Your goal:
Quote verbatim every line from the beginning of the lines below through the line that contains "Image resolution: width=672", with that line included.

Extracted data:
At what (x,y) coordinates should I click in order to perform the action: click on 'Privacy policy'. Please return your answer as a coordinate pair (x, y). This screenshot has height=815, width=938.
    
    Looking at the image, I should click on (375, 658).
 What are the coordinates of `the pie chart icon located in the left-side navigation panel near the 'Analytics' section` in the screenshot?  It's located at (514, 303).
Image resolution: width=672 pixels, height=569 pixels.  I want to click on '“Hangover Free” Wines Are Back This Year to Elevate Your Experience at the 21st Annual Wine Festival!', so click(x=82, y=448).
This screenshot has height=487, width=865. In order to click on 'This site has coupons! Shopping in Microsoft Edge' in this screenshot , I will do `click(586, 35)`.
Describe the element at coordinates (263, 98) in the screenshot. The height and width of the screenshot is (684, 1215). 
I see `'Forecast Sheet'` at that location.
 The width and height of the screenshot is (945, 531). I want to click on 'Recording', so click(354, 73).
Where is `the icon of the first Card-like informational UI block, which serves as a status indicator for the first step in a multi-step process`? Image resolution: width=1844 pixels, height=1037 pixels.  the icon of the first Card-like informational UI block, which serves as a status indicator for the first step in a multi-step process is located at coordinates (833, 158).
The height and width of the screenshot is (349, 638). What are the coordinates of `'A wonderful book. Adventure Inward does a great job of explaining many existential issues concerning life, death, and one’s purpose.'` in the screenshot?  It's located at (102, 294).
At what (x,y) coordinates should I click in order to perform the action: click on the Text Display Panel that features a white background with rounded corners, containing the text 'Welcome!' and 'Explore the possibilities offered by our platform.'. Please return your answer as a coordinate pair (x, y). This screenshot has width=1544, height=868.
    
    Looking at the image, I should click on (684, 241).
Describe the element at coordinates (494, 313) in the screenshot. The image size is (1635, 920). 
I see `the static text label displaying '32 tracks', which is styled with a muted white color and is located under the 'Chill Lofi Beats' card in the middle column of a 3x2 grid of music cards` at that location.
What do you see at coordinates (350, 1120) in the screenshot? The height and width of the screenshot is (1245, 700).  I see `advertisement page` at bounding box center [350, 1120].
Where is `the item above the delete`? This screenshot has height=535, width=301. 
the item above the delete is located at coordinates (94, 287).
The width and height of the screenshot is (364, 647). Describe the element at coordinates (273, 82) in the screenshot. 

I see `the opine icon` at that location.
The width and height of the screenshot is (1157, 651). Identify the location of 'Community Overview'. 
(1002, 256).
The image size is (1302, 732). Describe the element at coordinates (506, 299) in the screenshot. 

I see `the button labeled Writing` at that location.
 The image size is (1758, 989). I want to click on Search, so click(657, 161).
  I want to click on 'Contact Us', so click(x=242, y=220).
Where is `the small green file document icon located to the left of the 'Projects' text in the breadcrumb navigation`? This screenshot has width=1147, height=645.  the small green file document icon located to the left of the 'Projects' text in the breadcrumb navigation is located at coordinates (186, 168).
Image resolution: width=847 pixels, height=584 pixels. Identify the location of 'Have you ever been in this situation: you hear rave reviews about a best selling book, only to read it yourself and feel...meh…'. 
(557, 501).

Final answer:
At what (x,y) coordinates should I click in order to perform the action: click on 'Privacy policy'. Please return your answer as a coordinate pair (x, y). This screenshot has height=815, width=938.
    
    Looking at the image, I should click on (375, 658).
 What are the coordinates of `the pie chart icon located in the left-side navigation panel near the 'Analytics' section` in the screenshot?  It's located at (514, 303).
Image resolution: width=672 pixels, height=569 pixels.  I want to click on '“Hangover Free” Wines Are Back This Year to Elevate Your Experience at the 21st Annual Wine Festival!', so click(x=82, y=448).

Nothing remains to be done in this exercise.